--- SUPPLIED TEXT ---
DIY (do it yourself) cybercrime kits are propelling a surge in computer infections via Internet, said security experts.

The experts added that for quite some time now, these kits have been a very basic and an indispensable element in the cyber-underground. They are economic to purchase and have also become increasingly user-friendly

In order to conduct phishing attacks at a higher rate, both the veterans as well as newbie criminals are relying on DIY kits, as reported by usatoday.com on January 18, 2010.

One of the major concerns of the researchers is that as these phishing kits are propagating rapidly, cyber crooks who were previously not interested in such a crime realized that they were finally able to enter the world of cybercrime, and they did not waste time to grab the opportunity.

DIY kits range from $400 to $700, facilitating assailants with all the things required to infect a system. Further, the phishers can very conveniently make modifications in the messages as per their needs because most of DIY kits are customizable.

Resultantly, a single kit is enough to launch a host of fraudulent e-mail messages, which are specially designed to look like legitimate messages sent from IRS, FedEx, or UPS; or alarming people through medical alerts regarding the H1N1 flu, or even account updates sent from Facebook, Microsoft Outlook or Vonage.
--- PROVIDED RECORDS ---
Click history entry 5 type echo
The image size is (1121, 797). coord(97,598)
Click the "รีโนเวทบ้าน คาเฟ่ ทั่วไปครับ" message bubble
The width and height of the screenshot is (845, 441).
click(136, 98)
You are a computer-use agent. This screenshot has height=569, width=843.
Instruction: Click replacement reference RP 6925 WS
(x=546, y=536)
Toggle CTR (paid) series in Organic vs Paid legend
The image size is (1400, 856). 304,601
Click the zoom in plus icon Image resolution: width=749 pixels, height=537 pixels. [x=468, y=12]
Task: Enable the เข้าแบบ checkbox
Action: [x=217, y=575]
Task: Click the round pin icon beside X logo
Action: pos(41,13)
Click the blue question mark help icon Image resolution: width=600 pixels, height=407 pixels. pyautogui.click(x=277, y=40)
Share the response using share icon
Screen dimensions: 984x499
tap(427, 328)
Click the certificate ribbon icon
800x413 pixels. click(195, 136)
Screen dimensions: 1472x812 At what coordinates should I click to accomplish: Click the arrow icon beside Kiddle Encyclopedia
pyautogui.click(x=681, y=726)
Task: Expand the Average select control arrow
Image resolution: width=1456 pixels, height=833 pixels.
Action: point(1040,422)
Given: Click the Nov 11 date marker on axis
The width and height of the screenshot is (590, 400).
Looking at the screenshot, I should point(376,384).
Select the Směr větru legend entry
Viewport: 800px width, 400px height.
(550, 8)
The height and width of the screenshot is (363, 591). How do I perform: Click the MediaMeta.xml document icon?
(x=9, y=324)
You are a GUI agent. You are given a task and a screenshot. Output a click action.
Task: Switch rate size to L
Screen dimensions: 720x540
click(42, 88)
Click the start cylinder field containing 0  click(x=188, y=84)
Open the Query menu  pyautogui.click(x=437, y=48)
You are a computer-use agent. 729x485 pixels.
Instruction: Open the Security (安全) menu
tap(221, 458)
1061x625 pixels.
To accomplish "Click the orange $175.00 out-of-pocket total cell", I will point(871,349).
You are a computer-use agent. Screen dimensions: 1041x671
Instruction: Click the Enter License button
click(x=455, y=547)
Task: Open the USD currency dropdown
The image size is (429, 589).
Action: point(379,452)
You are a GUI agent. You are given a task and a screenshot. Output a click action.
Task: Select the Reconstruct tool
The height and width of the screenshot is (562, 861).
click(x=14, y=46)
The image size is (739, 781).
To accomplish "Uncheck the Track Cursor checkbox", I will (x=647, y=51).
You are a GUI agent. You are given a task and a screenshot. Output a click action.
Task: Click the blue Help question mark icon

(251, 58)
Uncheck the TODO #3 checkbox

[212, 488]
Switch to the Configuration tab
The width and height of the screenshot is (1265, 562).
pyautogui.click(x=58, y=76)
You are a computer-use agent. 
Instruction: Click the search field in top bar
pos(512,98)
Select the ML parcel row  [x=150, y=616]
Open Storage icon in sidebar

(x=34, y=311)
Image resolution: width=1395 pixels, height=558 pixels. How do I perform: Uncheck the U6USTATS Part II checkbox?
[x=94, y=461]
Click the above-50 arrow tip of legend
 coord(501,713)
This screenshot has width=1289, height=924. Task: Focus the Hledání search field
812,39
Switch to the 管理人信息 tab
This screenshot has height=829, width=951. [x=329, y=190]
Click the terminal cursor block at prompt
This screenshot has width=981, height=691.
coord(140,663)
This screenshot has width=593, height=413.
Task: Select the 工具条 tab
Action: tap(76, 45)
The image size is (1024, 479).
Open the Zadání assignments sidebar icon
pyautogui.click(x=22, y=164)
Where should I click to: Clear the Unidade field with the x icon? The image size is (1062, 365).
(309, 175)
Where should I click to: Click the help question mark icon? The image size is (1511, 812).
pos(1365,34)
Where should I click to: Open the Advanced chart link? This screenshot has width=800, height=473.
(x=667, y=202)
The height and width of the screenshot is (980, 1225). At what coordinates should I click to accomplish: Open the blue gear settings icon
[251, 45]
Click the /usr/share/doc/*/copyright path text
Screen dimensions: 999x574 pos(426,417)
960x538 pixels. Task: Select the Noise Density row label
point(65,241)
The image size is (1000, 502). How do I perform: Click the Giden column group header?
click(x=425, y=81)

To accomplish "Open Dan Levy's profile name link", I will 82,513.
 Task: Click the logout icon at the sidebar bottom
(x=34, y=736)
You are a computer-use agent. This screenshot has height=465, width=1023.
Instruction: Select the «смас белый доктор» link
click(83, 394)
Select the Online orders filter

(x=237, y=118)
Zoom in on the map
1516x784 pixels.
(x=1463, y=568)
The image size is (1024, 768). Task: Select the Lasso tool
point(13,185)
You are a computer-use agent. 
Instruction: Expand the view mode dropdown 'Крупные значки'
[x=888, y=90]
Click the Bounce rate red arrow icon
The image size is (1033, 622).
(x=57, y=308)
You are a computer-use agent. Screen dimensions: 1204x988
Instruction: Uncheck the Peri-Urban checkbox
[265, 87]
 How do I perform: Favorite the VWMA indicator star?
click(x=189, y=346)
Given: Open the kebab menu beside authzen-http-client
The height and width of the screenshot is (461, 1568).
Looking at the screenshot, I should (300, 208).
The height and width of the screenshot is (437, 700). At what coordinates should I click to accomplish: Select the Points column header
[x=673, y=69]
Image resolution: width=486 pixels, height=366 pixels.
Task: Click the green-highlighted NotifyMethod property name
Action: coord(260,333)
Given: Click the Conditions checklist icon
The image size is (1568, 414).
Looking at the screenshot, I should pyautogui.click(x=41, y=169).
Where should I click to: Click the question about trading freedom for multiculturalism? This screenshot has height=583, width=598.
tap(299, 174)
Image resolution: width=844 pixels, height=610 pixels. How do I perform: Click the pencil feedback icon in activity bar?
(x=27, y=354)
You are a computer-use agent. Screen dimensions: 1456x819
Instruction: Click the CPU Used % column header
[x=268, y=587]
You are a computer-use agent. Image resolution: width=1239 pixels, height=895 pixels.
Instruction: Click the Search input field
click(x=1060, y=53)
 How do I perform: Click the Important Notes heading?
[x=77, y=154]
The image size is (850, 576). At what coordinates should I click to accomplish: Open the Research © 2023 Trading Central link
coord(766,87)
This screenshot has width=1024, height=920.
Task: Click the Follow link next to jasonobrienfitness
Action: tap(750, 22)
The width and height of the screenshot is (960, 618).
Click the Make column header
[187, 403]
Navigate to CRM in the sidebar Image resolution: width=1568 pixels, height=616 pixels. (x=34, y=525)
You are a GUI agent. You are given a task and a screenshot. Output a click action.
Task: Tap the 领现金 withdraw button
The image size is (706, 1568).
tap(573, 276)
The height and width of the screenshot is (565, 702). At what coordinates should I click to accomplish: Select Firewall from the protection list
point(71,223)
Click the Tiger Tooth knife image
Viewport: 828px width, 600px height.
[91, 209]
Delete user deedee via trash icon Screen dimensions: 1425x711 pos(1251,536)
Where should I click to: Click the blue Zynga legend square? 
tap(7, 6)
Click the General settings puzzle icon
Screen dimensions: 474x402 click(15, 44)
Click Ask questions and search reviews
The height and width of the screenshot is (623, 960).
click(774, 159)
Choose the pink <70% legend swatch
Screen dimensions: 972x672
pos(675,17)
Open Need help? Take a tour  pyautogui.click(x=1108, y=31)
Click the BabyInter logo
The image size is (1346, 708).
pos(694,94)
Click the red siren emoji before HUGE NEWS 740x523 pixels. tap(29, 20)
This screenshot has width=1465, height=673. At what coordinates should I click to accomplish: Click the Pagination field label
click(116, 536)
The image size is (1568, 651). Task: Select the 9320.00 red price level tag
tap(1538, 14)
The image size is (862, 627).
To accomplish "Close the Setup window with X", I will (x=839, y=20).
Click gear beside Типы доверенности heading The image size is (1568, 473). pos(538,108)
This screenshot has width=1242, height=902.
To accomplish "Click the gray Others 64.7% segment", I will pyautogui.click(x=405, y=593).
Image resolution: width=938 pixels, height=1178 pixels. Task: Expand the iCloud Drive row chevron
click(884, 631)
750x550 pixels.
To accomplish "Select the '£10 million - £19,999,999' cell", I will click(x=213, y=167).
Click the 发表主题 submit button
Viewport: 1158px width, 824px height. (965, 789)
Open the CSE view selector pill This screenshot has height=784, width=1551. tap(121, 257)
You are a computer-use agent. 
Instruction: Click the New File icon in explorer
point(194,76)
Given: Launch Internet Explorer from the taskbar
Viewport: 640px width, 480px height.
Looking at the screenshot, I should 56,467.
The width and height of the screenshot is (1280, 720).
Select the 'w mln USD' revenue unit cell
---
→ **ASSIGNED TASK 1**:
According to the passage on DIY cybercrime kits, what is the price range of these kits?
→ **ASSIGNED TASK 2**:
Extend the passage on DIY cybercrime kits with a further paragraph that picks up after its final sentence.
The rows were drawn from a separate source unrelated to the passage on cybercrime kits.

→ **EXERCISE RESULT 1**:
They range from $400 to $700.

→ **EXERCISE RESULT 2**:
Fred Touchette, senior researcher at AppRiver, commented that it was easy to predict the campaigns at the beginning of 2009, and that they evolved from known sources. Though, with the year approaching to end, the kits increased in availability. As a result of which, the amount of e-mails that were blocked was 10 times more than the previous average. Also, these e-mails appeared to be coming from new sources around the world, reported Help Net Security on January 18, 2010.

While these attacks are continuously growing, a few experts retraced the evolution of DIY kits, which first came into appearance in August 2007. The kit was designed to make it convenient for the phisher, owning the phishing page, to access a URL. The criminals, however, acknowledged the potential the DIY kit market has, and thereby started churning heavy profits with the help of these kits.